**Exercise:** Reproduce verbatim the portion of the listing below that begins with the line containing "The image size is (199, 263)." and ends with the line containing "[x=300, y=195]", including both of those lines.

Dataset excerpt
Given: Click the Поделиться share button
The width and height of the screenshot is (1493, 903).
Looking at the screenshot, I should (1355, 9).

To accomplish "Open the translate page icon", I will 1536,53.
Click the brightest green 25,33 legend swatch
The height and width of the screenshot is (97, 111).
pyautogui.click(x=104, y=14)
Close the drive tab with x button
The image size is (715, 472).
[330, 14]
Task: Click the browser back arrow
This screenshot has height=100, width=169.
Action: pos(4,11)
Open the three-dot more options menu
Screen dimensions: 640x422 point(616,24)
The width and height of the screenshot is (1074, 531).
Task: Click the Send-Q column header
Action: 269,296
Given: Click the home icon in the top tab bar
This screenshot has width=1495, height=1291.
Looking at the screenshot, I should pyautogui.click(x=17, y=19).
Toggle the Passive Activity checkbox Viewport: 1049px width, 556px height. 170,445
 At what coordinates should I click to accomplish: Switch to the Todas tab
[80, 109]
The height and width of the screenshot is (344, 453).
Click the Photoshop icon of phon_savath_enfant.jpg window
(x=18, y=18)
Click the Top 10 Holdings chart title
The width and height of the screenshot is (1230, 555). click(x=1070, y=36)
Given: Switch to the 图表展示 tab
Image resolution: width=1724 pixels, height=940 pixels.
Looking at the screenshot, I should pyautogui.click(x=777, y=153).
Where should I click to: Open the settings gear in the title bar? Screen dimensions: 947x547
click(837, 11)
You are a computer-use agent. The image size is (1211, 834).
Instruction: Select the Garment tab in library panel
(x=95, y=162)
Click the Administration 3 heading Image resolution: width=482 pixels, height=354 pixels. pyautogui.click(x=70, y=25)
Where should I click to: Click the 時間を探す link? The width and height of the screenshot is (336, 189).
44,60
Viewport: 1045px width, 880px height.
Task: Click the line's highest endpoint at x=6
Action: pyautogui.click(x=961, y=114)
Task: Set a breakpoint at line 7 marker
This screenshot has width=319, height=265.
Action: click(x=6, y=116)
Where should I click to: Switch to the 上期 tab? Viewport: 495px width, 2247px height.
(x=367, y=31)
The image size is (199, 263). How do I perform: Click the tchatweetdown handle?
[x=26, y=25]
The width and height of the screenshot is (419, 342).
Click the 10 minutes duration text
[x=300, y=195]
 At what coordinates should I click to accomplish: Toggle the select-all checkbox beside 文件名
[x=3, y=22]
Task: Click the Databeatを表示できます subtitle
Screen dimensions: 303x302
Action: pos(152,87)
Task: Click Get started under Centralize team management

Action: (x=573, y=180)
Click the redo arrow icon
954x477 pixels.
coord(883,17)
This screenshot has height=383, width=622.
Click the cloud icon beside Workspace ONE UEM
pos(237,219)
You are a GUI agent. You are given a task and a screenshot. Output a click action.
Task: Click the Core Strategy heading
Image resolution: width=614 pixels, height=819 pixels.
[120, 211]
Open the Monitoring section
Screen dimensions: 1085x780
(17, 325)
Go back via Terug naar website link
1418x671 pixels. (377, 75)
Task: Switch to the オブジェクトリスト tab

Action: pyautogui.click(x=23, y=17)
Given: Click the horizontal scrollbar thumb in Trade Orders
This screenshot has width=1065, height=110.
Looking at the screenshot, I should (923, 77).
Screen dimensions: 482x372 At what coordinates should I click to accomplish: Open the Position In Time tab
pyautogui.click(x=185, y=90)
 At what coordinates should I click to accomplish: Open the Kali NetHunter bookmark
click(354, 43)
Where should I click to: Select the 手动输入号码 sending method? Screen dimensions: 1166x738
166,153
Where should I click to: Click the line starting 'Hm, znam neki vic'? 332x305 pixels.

**Exercise answer:**
The image size is (199, 263). How do I perform: Click the tchatweetdown handle?
[x=26, y=25]
The width and height of the screenshot is (419, 342).
Click the 10 minutes duration text
[x=300, y=195]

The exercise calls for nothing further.